Planting, maintaining and protecting street trees should be a priority for the City of Oakland. Yet, the Tree Services Program in the Department of Public Works, which is under the management of Brooke Levin, Assistant Public Works Director, is mismanaged and in disarray. The following is a story recounted to We Fight Blight by a frustrated resident who faced the indiscriminate chainsaw of the tree services program, unresponsive city employees and defensive city managers.

One recent evening, I got a call from my neighbor asking if I had noticed the "No Parking" signs posted on several street trees on 65th Street in North Oakland. She wanted to warn me that the trees appeared to be slated for removal at 776 and 794 65th Street. I walked outside with a flashlight and sure enough there were several "No Parking" signs that had apparently appeared very late in the day. None of the nearby neighbors had any knowledge as to who posted the signs. The signs themselves gave no indication as to who would be cutting the trees down, nor was there any contact information for those who had questions. None of the neighbors, including myself, were provided any kind of advance notice either by flyer or by letter. Because one of the trees provides significant shade to my rear yard and provides a buffer from the busy street, I was very concerned. I strategically parked my car under the tree to prevent it from being cut down.

Suspecting it was PGE, which had recently come through and trimmed the trees to protect the power lines, I awoke the next morning and was on the phone at 7:00 am. After approximately 40 minutes of calls to PGE, I was able to reach the PGE area arborist, who assured me the trees were not targeted by PGE for removal. In fact, the PGE arborist confirmed PGE had already trimmed the trees in question and they had not found any cause to remove the trees as they posed no imminent danger to their power lines.

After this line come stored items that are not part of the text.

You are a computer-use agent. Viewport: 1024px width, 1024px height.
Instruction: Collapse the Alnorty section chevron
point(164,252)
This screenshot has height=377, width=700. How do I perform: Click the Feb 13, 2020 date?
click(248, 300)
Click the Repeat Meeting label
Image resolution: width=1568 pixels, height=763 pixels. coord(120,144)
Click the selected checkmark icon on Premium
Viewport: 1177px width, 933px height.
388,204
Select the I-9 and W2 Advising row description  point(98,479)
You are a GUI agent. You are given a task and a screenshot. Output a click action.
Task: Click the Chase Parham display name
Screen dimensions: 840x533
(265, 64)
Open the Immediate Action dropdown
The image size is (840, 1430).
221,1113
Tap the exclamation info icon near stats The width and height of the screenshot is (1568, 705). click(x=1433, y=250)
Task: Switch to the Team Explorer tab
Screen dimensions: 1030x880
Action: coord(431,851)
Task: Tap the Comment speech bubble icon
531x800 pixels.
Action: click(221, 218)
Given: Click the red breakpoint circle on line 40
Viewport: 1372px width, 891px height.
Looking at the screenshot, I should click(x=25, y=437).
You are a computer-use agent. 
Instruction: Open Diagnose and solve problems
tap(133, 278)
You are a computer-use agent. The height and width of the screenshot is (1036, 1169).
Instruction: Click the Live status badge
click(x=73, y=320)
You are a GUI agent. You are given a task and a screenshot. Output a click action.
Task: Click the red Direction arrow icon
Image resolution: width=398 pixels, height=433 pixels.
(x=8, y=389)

As the morning wore on, I looked online for the City of Oakland Tree Services Program and attempted to contact Robert Zahn, the Tree Supervisor II. When that failed because he was out of the office, I tried to contact Herbert Flores, Tree Supervisor I. Mr. Flores did not answer his phone, so I left him a message indicating it was urgent that he contact me. I made repeated calls to Mr. Flores to no avail. I also left a message with Gay Luster, Administrative Assistant I, that the matter was urgent as the trees were scheduled to be cut that day and I needed to speak to Mr. Flores.

As I systematically tried to contact anyone of authority in the Tree Services Program, I heard the rumble of a Public Works truck rolling down 65th Street which promptly stopped at 794 65th Street and began setting up to cut down the tree. Cell phone in hand, I ran down the street and informed the Public Works staffer that there had been inadequate noticing to remove the trees and that I was trying to contact his supervisor, Mr. Flores. I requested that he not cut any trees until the matter was discussed with a supervisor. I was promptly told, " I really don't care what your problem is, my job is to cut this tree down." I repeatedly requested that he stop and contact Mr. Flores. He refused and continued staging his truck and equipment to remove one of the trees on 65th Street.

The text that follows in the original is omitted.